China Telecom, the large international communications carrier with close ties to the Chinese government, misdirected big chunks of Internet traffic through a roundabout path that threatened the security and integrity of data passing between various providers’ backbones for two and a half years, a security expert said Monday. It remained unclear if the highly circuitous paths were intentional hijackings of the Internet’s Border Gateway Protocol or were caused by accidental mishandling.
For almost a week late last year, the improper routing caused some US domestic Internet communications to be diverted to mainland China before reaching their intended destination, Doug Madory, a researcher specializing in the security of the Internet’s global BGP routing system, told Ars. As the following traceroute from December 3, 2017 shows, traffic originating in Los Angeles first passed through a China Telecom facility in Hangzhou, China, before reaching its final stop in Washington, DC. The problematic route, which is visualized in the graphic above, was the result of China Telecom inserting itself into the inbound path of Verizon Asian Pacific.
The routing snafu involving domestic US Internet traffic coincided with a larger misdirection that started in late 2015 and lasted for about two and a half years, Madory said in a blog post published Monday.
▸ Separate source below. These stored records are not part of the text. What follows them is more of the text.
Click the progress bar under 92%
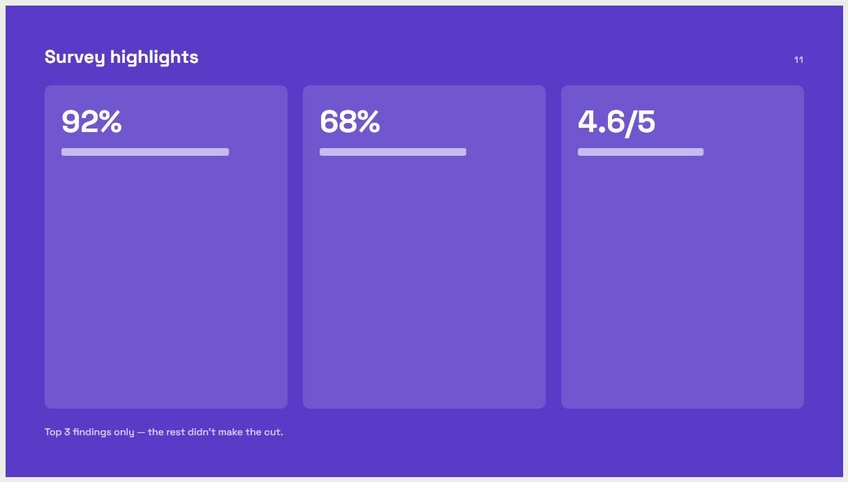The width and height of the screenshot is (848, 482). (145, 152)
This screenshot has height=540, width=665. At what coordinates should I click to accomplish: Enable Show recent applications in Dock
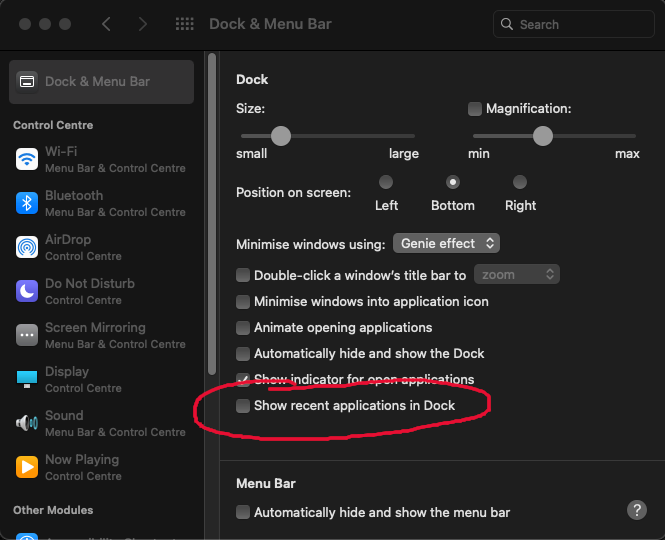click(x=243, y=406)
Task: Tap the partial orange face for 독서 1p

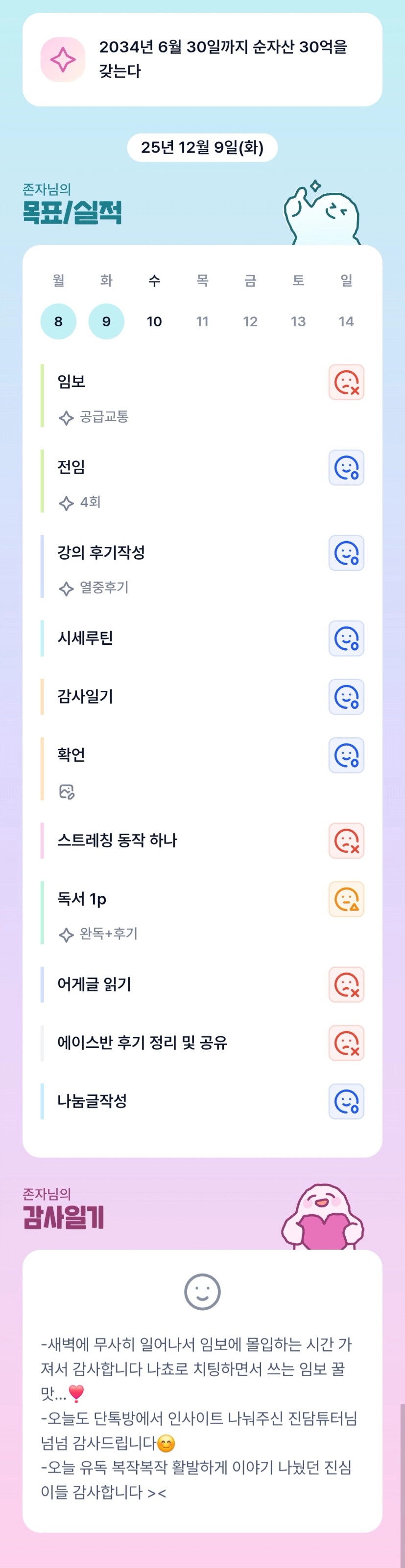Action: [x=346, y=899]

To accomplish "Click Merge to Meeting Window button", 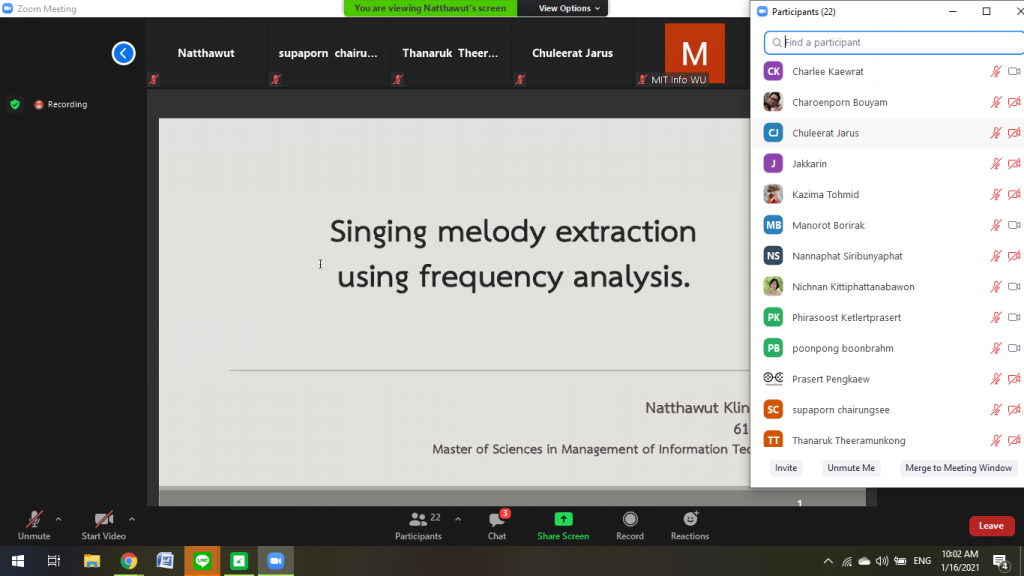I will pyautogui.click(x=957, y=468).
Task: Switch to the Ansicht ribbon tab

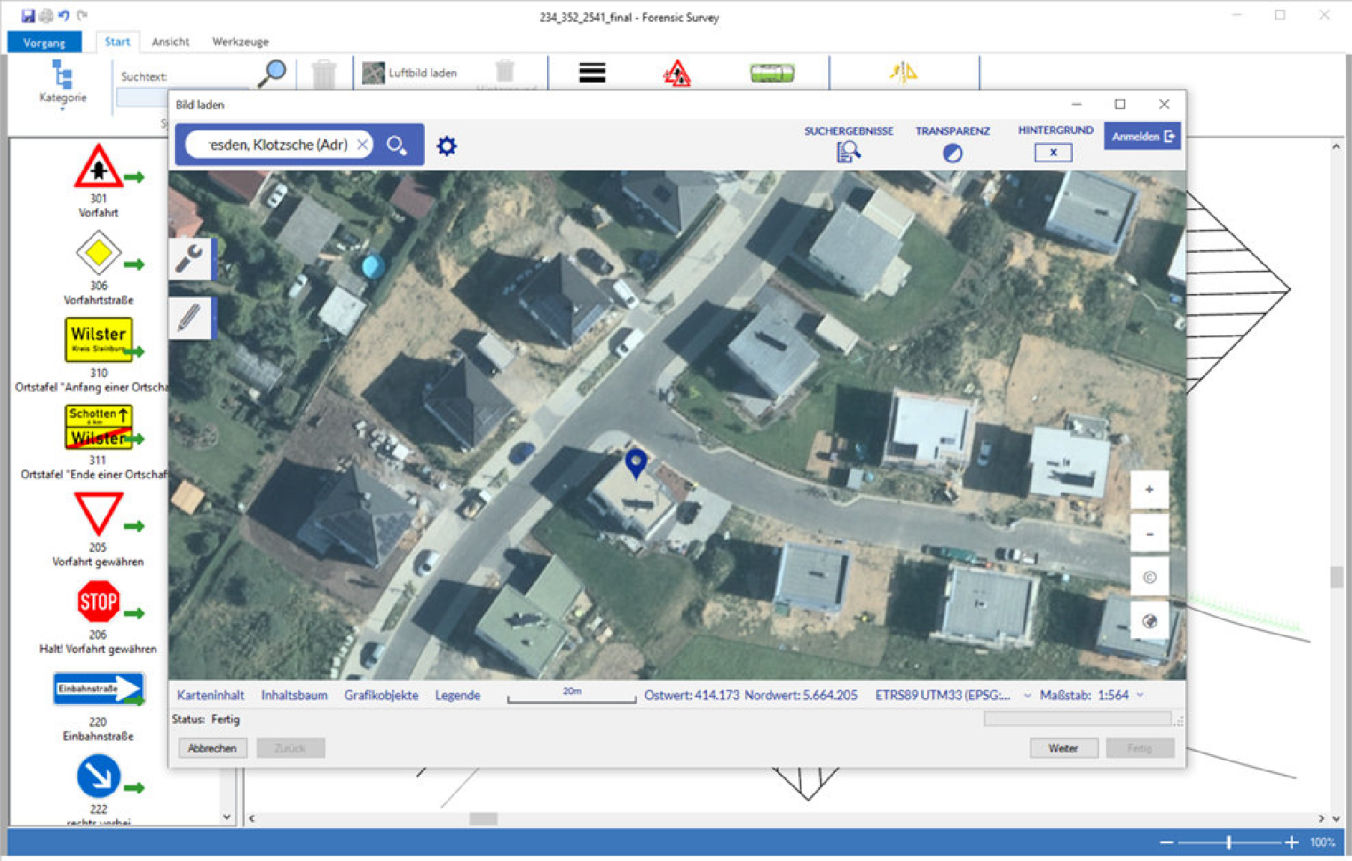Action: [170, 42]
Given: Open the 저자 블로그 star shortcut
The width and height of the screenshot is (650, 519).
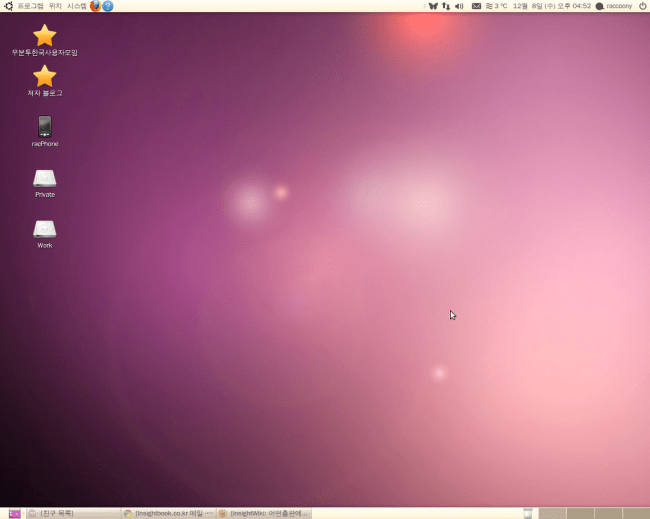Looking at the screenshot, I should point(44,76).
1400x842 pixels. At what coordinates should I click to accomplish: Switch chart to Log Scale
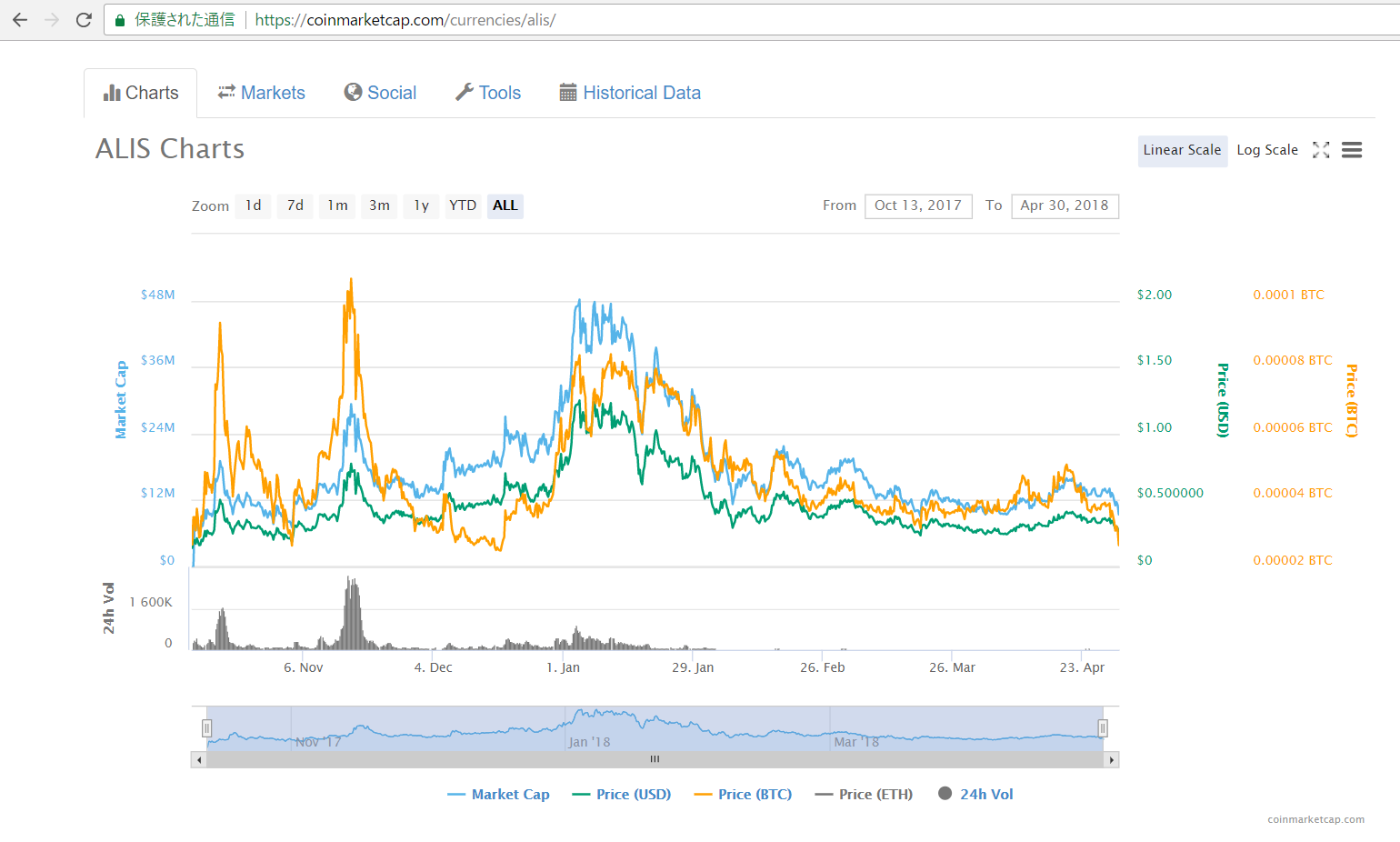pos(1266,150)

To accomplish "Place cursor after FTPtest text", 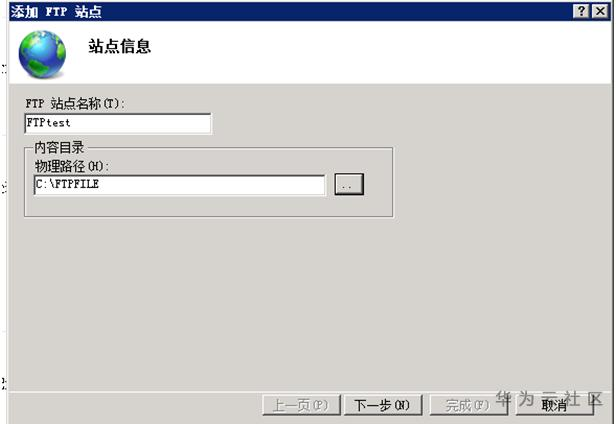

The misdirection was the result of AS4134, the autonomous system belonging to China Telecom, incorrectly handling the routing announcements of AS703, Verizon’s Asia-Pacific AS. The mishandled routing announcements caused several international carriers—including Telia’s AS1299, Tata’s AS6453, GTT’s AS3257, and Vodafone’s AS1273—to send data destined for Verizon Asia-Pacific through China Telecom, rather than using the normal multinational telecoms.